> **SELECTION**
** Begin **

If clean beauty is about consumer safety and environmental awareness, then it stands to reason that the founder of Made Safe would announce the Nontoxic Certified Ingredient Solutions program at a sustainability event. (Read more about the 2019 Raise the Green Bar sustainability summit here on CosmeitcsDesign.com.)
The new program “is for anyone who’s interested in understanding the full ecosystem impact [of their products or ingredients]” Amy Ziff, founder and executive director of Made Safe and now Nontoxic Certified, tells Cosmetics Design.
“But it’s of more value for people dealing in raw materials,” she says, noting that the new seal can be used by cosmetics and personal care industry suppliers to market ingredients as well as by the manufacturers and brands working with those suppliers, in which case the seal “gives them measurement tools,” to effectively gauge an ingredient’s impact on human and planetary wellbeing.

** End **

> **SUPPLIED INFORMATION**
** Begin **

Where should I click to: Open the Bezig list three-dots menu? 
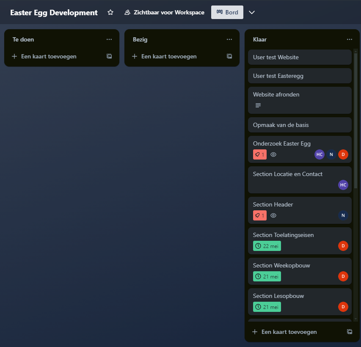[229, 39]
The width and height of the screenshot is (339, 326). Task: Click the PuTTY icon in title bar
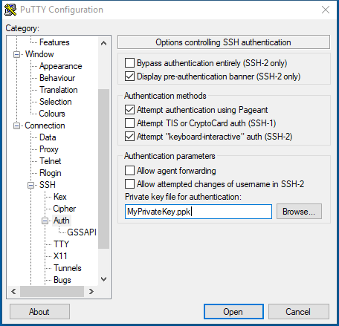coord(10,10)
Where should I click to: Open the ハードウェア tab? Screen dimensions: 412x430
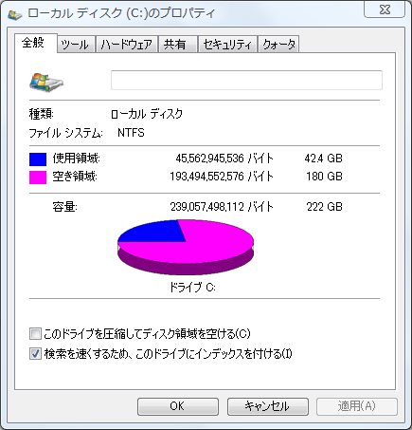pos(126,45)
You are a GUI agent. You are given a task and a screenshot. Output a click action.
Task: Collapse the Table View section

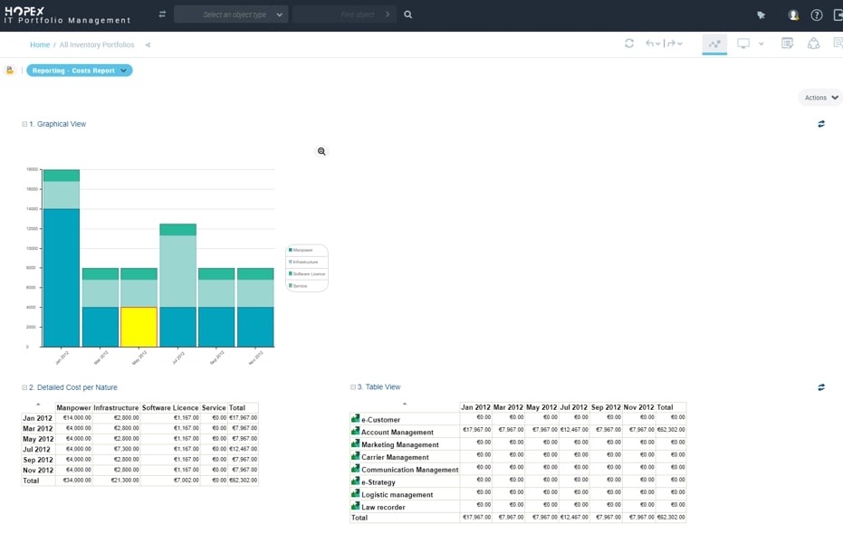353,387
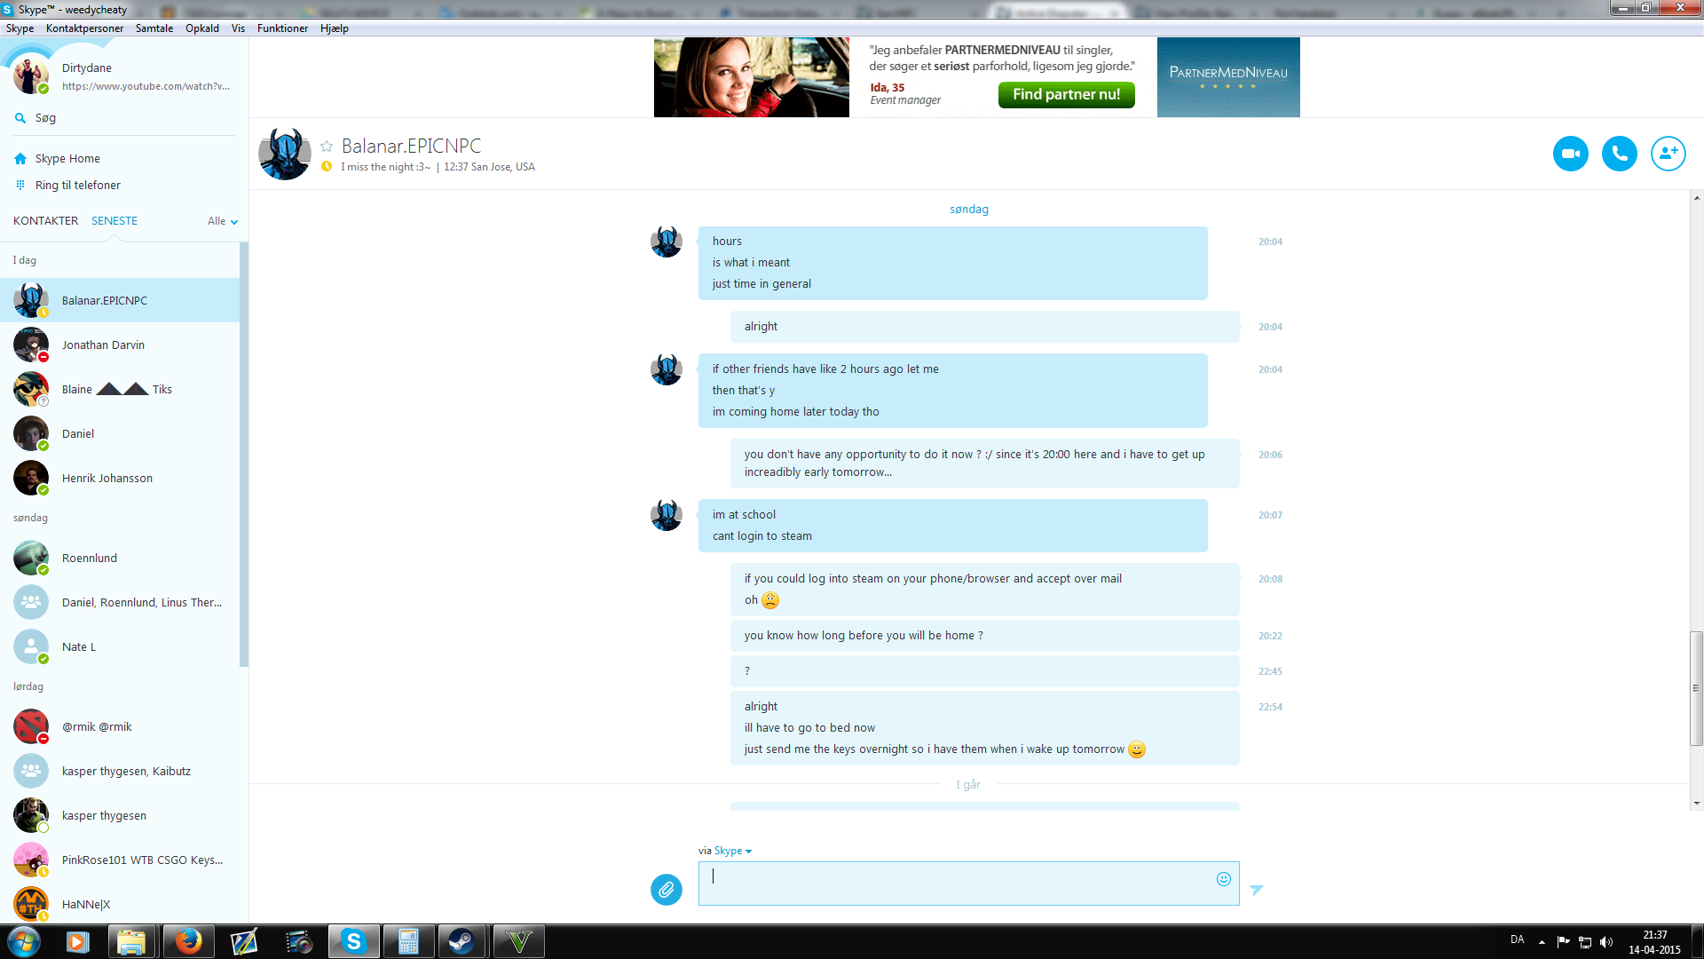1704x959 pixels.
Task: Click the chat vertical scrollbar thumb
Action: [1696, 688]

** End **

> **TASK PROMPT**
Reproduce the part of the Made Safe article that opens with the words containing "If clean beauty" and closes with "here on CosmeitcsDesign.com.)". The listing is separate material, apart from the Made Safe article.

> **TASK RESULT**
If clean beauty is about consumer safety and environmental awareness, then it stands to reason that the founder of Made Safe would announce the Nontoxic Certified Ingredient Solutions program at a sustainability event. (Read more about the 2019 Raise the Green Bar sustainability summit here on CosmeitcsDesign.com.)